LARRY WANAMAKER was the speaker at the 2011 Memorial Day Program held at the O'Neill Cemetery on Monday.

The O'Neill Memorial Day Program was held on Monday with a good patriotic crowd on hand to pay tribute to those who have served, are serving and those who have payed the ultimate price in serving our country.

The speaker for this years program was Larry Wanamaker. Wanamaker is the O'Neill Police Chief and had served in the U.S. Army for seven years.

"When I was approached by Arnold Hall and asked to speak at the Memorial Day Program I was very nervous and wondered what I would say that other people have not said before me. The answer to that is, I don't know.

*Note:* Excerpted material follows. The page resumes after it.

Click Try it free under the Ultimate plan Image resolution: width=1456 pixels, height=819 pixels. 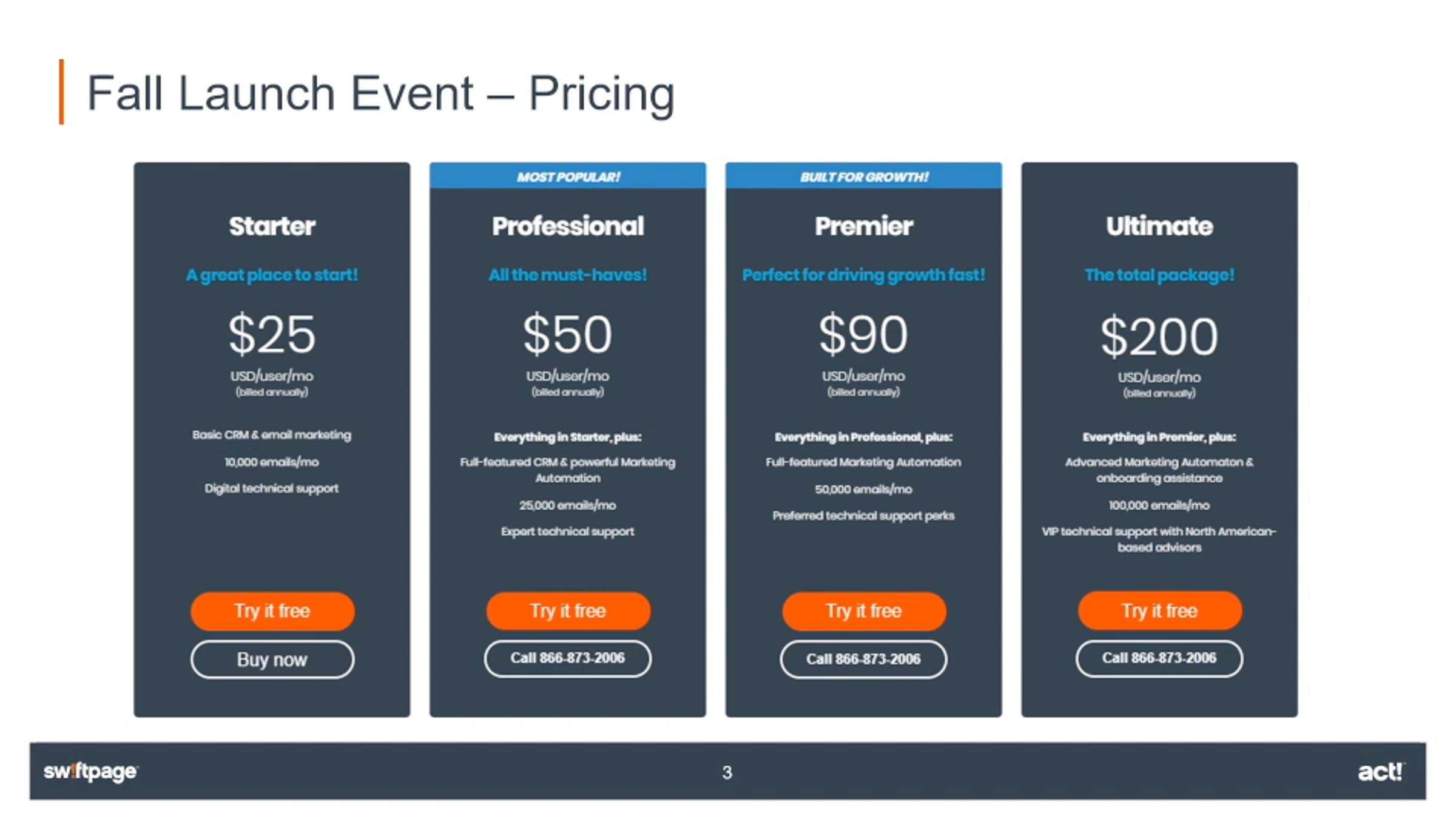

I come from a line of veterans in my family to include my grandfather, my father and my two brothers. We all served in the military and are proud of what it stood for. Duty, honor and loyalty are just words to so many but mean much more to those who served. These are ideals that service in the military teaches a person.

Throughout history our great nation has stood for Liberty, honor and justice. Sometimes it looks as if these things do not exist, but they are just obscured, and it takes an extreme event for everyone to see that they are not. Our great nation was built on these principles, and it was carved out of nothing by men and women willing to put their lives on the line to achieve something bigger than any one person.

Freedom is a word we all say but only a few understand and even fewer truly feel. When I put on the uniform of a soldier, I got an idea of what it was like to truly stand for something greater than myself. The men and women who have made the ultimate sacrifices and fought for the very freedom we enjoy are true heroes. If not for their and others efforts we would not have the choices we live with every day. The saying is "freedom isn't free" and no truer words have been spoken.

We all gather together on Memorial Day to remember our family, friends and all those who have served in the armed forces for this great nation, remembering what they did to help shape the United States of America into the greatest country in the world," said Wanamaker.

The ceremony concluded with a prayer, a 21 gun salute and a performance of the battle hymn, Taps.